SpaceX Launches 10 New Iridium Satellites, Sticks Rocket Landing
The private spaceflight company SpaceX successfully launched 10 communications satellites into low-Earth orbit today (Oct. 9) and landed the spent Falcon 9 first-stage rocket booster on a drone ship in the Pacific Ocean.
The SpaceX Falcon 9 rocket took off from Vandenberg Air Force Base in California at 8:37 a.m. EDT (1237 GMT/5:37 a.m. EDT), carrying 10 satellites for Iridium Communications, as part of the company's Iridium Next constellation. The first stage of the two-stage Falcon 9 landed on SpaceX's drone ship "Just Read the Instructions" in the Pacific about 7.5 minutes after the launch.
"Looks like we've got a good orbit," said John Insprucker, SpaceX's Falcon 9 principal integration engineer, just after the launch during live webcast commentary.
The Iridium Next satellites were deployed 57 minutes after liftoff, with the entire process taking about 15 minutes, according to a SpaceX flight plan.
"We're 10 for 10!" Insprucker said. "A clean sweep of Iridium Next satellite deployment in the desired final orbit."
The Iridium Next constellation will eventually consist of 66 primary satellites and nine on-orbit backup satellites. This is the third of eight scheduled SpaceX launches for the Iridium Next constellation, which brings the total number of satellites now in orbit up to 30.
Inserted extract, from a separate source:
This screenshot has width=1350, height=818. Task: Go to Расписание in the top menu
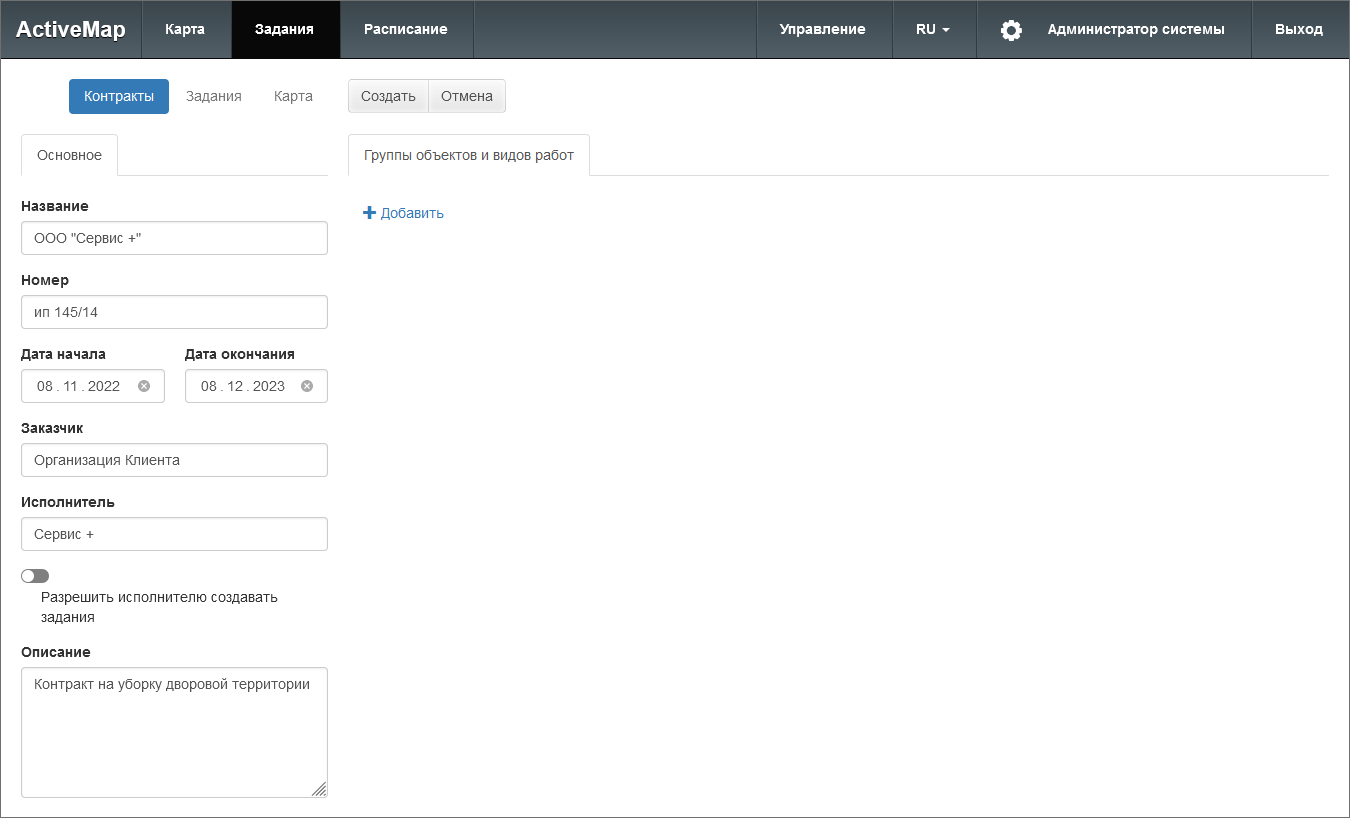(405, 30)
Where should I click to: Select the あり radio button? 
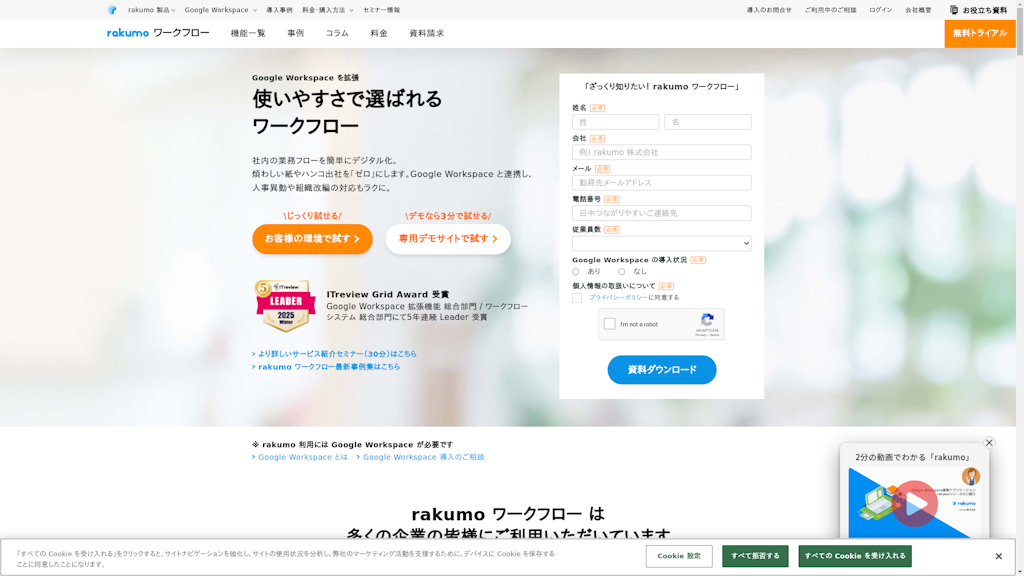(576, 272)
Today was the first flight of this particular Falcon 9 first-stage booster, a company representative told Space.com. SpaceX has successfully flown Falcon 9 boosters that were previously used, and plans to use a pre-flown booster to launch another communications satellite into orbit on Wednesday (Oct. 11), from NASA's Launch Complex 39A at the Kennedy Space Center in Florida.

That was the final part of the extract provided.